Another thing is when I have access to sushi every day, I don’t necessarily want to eat sushi that much.
After working for a pizza restaurant for ten years, do you think you still want to eat pizza for dinner tonight? You would likely eat less pizza in this scenario, don’t you think?
Use less force when experiencing difficulty cutting with a knife
I don’t know if this is a “counterintuitive” situation. Many class attendees have difficulty cutting a sushi roll or slicing fish.
Most of the time, those having difficulty are forcing the knife to go down, which results in fracturing the roll or fish. Rolls will be broken, fish will be in pieces. Not good.
When having difficulty cutting, use less force. Instead of using force to move the knife down, let the knife do the work. Let your knife slide on top of the ingredients. Use the sharpness of the knife. Let the knife “run,” as Japanese chefs say.
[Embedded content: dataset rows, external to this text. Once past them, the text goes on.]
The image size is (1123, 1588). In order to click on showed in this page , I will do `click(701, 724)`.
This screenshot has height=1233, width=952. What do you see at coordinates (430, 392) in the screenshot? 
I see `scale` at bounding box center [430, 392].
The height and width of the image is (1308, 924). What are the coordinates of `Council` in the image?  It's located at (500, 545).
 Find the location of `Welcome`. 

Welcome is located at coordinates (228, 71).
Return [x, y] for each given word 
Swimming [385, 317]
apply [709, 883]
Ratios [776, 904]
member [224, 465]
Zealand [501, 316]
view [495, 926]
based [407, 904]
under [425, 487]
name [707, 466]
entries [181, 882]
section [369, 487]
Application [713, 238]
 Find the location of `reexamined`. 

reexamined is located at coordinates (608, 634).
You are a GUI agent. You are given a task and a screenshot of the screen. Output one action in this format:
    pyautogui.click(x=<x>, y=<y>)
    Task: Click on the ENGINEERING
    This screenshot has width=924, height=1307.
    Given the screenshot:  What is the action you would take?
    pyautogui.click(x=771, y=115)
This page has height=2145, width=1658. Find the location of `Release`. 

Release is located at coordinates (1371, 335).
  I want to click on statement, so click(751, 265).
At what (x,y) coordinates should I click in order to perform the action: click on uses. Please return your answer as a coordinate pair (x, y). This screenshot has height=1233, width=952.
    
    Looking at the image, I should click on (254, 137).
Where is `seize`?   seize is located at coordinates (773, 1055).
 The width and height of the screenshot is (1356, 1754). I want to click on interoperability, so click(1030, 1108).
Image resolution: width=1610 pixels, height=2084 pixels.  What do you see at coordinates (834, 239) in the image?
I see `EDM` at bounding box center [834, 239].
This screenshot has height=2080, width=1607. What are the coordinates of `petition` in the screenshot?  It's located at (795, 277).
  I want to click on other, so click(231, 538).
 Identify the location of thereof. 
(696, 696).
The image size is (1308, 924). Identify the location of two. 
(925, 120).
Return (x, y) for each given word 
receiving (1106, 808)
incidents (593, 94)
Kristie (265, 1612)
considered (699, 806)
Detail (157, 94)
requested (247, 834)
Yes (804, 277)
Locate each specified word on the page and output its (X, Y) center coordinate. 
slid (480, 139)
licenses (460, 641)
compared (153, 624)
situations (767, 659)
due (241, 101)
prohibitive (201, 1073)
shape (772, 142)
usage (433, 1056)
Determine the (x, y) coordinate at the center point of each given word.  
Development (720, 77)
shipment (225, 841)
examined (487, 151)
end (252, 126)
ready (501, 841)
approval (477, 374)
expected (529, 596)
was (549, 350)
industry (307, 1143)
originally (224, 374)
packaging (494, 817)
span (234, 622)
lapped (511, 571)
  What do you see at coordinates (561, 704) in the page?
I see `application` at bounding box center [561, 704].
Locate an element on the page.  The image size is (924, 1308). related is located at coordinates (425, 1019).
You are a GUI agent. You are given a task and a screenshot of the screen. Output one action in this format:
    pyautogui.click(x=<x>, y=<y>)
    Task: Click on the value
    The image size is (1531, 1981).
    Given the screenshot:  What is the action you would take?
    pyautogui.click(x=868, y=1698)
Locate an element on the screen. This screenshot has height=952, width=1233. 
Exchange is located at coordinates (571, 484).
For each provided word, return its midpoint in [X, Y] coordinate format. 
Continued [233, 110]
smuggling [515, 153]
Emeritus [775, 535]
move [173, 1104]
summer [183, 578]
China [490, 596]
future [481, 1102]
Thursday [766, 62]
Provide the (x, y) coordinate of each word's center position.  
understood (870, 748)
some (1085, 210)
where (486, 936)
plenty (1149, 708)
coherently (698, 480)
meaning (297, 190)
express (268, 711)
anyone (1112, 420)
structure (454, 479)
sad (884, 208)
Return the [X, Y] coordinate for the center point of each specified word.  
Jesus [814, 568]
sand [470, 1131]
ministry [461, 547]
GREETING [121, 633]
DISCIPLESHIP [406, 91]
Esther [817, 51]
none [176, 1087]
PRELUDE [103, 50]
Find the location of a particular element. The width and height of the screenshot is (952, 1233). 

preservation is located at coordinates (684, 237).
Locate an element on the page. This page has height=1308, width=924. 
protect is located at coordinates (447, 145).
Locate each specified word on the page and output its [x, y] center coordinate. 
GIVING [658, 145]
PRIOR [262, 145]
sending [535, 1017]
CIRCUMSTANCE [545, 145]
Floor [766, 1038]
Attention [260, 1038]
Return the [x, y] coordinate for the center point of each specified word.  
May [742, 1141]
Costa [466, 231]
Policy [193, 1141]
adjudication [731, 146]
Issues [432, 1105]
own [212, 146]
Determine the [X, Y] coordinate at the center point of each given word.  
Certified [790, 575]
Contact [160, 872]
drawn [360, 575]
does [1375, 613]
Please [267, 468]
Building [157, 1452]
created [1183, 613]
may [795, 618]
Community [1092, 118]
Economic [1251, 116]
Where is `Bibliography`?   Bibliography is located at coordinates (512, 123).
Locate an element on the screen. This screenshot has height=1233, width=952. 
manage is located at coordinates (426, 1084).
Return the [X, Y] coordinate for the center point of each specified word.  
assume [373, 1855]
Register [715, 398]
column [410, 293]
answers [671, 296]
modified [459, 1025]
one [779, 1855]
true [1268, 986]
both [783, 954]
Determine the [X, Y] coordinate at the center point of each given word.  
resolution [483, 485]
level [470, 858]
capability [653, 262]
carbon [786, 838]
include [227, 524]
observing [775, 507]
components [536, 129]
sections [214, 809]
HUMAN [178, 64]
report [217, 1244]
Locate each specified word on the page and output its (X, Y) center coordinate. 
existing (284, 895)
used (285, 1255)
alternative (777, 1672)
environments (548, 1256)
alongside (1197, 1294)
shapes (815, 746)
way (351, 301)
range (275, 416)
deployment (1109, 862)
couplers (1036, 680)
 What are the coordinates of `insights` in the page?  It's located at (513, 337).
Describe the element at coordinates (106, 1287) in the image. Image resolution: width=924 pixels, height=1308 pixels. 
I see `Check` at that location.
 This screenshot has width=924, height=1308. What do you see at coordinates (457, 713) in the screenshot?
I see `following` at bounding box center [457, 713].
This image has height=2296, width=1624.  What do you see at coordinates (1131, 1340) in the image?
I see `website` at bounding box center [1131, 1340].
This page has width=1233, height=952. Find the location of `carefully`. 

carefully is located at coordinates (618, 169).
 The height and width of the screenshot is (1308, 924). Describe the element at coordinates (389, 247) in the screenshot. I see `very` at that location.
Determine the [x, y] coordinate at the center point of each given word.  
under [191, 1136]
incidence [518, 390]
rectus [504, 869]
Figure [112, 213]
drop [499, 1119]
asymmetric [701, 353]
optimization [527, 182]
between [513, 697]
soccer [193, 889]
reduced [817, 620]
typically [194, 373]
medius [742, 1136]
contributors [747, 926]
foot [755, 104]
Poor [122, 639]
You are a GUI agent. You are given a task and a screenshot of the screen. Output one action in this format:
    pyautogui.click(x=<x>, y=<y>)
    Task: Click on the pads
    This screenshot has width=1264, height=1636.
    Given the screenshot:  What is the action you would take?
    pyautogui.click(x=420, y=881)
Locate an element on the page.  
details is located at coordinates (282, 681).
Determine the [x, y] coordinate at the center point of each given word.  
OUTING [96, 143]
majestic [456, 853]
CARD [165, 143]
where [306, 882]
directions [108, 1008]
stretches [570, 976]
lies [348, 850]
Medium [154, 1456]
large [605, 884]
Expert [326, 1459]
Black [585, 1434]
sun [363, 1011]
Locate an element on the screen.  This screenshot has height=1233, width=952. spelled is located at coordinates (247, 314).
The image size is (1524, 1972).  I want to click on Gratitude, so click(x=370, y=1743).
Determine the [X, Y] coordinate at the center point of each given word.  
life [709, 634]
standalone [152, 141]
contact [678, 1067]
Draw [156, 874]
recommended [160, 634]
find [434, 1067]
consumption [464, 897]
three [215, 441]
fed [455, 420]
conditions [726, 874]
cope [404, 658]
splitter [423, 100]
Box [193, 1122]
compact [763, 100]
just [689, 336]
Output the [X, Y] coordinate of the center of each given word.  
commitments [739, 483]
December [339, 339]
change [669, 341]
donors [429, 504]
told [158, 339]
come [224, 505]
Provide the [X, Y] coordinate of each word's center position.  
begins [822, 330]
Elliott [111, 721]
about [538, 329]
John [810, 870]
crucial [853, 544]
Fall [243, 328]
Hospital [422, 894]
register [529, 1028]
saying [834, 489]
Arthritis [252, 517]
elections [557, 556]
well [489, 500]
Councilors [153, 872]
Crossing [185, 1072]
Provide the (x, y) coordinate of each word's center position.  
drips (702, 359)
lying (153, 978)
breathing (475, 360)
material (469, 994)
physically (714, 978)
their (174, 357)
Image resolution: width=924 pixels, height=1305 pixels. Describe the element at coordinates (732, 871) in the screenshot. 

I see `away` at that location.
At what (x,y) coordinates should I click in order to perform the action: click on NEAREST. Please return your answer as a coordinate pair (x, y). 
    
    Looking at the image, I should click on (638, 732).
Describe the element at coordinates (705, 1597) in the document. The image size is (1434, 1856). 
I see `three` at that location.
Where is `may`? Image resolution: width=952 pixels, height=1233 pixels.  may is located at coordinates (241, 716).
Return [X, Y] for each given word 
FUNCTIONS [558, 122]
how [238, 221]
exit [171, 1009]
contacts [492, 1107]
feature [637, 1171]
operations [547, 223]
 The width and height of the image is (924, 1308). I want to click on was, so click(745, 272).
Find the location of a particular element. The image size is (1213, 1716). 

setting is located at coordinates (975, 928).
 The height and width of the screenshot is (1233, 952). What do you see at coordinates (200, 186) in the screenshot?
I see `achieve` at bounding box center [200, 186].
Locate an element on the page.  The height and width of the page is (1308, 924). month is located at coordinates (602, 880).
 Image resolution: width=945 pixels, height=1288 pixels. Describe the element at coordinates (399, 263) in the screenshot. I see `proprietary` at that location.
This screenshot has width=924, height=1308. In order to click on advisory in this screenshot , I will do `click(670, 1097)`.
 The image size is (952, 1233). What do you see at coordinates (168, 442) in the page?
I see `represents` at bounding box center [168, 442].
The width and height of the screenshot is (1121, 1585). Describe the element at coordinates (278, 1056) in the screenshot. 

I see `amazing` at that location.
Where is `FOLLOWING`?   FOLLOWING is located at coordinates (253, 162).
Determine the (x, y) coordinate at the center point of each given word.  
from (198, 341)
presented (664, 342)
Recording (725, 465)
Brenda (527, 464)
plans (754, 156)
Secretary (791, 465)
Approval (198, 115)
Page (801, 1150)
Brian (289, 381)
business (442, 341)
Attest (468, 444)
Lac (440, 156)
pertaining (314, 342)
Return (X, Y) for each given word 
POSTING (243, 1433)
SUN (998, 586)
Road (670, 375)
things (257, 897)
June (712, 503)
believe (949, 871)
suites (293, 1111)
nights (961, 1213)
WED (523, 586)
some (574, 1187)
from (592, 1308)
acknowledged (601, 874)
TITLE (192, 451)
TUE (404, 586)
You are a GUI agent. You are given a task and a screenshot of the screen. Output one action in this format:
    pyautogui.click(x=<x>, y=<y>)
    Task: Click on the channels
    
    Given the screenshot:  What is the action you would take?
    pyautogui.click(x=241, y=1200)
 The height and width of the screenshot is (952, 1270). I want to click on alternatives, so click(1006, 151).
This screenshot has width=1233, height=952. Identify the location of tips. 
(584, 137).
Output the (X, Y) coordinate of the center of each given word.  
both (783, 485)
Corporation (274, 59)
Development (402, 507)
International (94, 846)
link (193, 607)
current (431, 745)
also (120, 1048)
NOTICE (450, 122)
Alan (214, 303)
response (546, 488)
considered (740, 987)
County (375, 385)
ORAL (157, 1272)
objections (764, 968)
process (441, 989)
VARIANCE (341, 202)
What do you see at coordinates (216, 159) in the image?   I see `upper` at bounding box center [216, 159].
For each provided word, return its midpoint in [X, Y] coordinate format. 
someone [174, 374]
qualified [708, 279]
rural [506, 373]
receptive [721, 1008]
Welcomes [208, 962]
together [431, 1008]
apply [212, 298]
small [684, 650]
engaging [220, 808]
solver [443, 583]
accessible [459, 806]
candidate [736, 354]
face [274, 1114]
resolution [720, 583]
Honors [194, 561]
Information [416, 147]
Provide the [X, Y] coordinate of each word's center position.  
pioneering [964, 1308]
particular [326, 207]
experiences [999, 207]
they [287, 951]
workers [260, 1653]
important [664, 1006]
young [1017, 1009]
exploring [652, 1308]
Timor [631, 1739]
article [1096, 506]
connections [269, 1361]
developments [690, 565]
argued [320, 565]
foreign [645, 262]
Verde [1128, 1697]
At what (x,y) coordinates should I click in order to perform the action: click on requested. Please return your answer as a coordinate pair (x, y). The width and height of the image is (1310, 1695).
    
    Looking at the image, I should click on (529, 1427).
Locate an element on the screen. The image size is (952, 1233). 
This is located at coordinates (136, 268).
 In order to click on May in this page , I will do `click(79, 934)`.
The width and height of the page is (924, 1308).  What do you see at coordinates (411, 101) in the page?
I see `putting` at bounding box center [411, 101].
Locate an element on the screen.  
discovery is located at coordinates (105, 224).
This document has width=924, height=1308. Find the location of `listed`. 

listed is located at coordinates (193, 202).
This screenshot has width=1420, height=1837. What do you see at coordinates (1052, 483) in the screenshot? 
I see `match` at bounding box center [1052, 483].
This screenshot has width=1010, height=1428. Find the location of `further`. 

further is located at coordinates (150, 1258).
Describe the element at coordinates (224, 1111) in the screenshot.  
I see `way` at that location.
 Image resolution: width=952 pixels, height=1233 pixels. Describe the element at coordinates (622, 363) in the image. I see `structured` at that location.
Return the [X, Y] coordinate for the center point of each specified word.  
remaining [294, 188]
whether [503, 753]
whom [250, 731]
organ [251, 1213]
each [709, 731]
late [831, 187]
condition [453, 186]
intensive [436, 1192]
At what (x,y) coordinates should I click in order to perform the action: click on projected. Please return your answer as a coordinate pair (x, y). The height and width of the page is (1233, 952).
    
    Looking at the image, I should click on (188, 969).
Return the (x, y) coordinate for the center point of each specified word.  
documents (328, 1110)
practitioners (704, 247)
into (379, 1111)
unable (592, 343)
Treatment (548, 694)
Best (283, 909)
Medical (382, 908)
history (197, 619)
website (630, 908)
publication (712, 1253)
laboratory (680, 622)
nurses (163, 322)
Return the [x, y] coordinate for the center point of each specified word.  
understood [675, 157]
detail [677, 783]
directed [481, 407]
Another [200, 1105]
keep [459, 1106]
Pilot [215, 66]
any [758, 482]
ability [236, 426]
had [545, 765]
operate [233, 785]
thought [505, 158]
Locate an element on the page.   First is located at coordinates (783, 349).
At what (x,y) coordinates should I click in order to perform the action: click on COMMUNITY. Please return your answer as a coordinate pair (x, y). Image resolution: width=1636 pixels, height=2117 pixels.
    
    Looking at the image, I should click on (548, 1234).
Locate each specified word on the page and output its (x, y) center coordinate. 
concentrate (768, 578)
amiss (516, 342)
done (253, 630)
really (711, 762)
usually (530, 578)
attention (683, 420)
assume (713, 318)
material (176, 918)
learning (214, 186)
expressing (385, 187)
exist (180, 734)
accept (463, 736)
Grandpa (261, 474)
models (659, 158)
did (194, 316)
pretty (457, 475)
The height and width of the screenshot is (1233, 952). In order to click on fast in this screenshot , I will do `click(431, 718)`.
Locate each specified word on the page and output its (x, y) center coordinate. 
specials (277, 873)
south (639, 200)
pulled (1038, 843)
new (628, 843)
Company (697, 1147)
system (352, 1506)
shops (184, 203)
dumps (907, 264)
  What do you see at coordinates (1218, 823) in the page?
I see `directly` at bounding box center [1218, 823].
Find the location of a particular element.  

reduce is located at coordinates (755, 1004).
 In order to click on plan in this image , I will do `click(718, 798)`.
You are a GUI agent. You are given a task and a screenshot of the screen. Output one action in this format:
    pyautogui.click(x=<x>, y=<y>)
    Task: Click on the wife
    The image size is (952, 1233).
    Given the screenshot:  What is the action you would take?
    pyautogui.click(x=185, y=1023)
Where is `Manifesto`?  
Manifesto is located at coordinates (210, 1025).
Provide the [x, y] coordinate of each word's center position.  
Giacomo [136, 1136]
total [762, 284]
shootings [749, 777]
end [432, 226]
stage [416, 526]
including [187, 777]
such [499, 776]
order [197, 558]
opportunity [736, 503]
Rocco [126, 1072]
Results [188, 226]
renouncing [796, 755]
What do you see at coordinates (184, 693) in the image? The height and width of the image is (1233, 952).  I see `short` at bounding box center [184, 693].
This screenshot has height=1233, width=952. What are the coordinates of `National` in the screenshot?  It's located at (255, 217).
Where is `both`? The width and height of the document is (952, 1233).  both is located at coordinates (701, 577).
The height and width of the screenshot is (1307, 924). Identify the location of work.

Choosing a knife is not about the quality of the steel, or how expensive it is. It is about how you sharpen it
I first learned this from a sushi chef Jin-san, whom I met when I started my sushi training some twenty years ago. He was the most skilled chef I’ve ever worked with. Jin-san fillet fish more gracefully and quickly than anyone I have seen. What kind of knife did he use? A fifteen dollar chef knife he about at a restaurant supply store. “I can tell what kind of chef he is by looking at his knife,” Jin-san said to me. “Yes, I have an expensive $2,000 sashimi knife, but it is unnecessary here. It’s about how you sharpen the knife.”
After some twenty years, I find myself using a $15 chef knife to fillet fish just like Jin-san. That knife, it turns out, is one of my favorites now.